Beyond the Goldilocks Zone: Identifying Critical Features in Massive Black Hole Formation

TL;DR

This study investigates the key internal features of early universe halos that enable direct collapse black hole formation, challenging previous assumptions about environmental conditions needed for such processes.

Contribution

It identifies core internal properties, like density and mass influx, as critical for DCBH formation, using statistical and machine learning analysis on simulation data.

Findings

DCBH candidacy depends more on internal halo properties than external factors.

Density and radial mass influx are the most important features for DCBH formation.

DCBH host halos do not require a 'Goldilocks zone' or high Lyman-Werner flux.

Abstract

Most galaxies, including the Milky Way, host a supermassive black hole (SMBH) at the center.

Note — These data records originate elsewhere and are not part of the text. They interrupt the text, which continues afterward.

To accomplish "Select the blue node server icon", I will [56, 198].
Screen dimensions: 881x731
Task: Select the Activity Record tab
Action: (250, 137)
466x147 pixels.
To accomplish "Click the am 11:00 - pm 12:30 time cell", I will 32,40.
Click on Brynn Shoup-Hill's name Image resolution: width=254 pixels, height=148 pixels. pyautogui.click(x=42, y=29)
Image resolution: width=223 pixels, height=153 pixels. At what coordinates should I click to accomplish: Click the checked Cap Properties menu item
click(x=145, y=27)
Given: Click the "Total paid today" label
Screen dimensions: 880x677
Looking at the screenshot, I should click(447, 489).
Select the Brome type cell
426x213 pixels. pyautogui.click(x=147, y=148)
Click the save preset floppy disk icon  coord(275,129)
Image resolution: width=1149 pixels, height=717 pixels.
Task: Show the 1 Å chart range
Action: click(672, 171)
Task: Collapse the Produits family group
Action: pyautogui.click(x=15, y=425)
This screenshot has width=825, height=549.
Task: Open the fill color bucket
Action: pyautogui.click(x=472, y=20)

These SMBHs can be observed out to high redshifts (z>=6) if the accretion rate is sufficiently large. However, we do not fully understand the mechanism through which these black holes form at early times. The heavy (or direct collapse) seeding mechanism has emerged as a probable contender in which the core of an atomic cooling halo directly collapses into a dense stellar cluster that could host supermassive stars that proceed to form a BH seed of mass ~10^5 M_sun. We use the Renaissance simulations to investigate the properties of 35 DCBH candidate host halos at z=15-24 and compare them to non-candidate halos. We aim to understand what features differentiate halos capable of hosting a DCBH from the general halo population with the use of statistical analysis and machine learning methods. We examine 18 halo, central, and environmental properties. We find that DCBH candidacy is more dependent on a halo's core internal properties than on exterior factors such as Lyman-Werner flux and distance to closest galaxy; our analysis selects density and radial mass influx as the most important features (outside candidacy establishing features). Our results concur with the recent suggestion that DCBH host halos neither need to lie within a "Goldilocks zone" nor have a significant amount of Lyman-Werner flux to suppress cooling. This paper presents insight to the dynamics possibly occurring in potential DCBH host halos and seeks to provide guidance to DCBH subgrid formation models.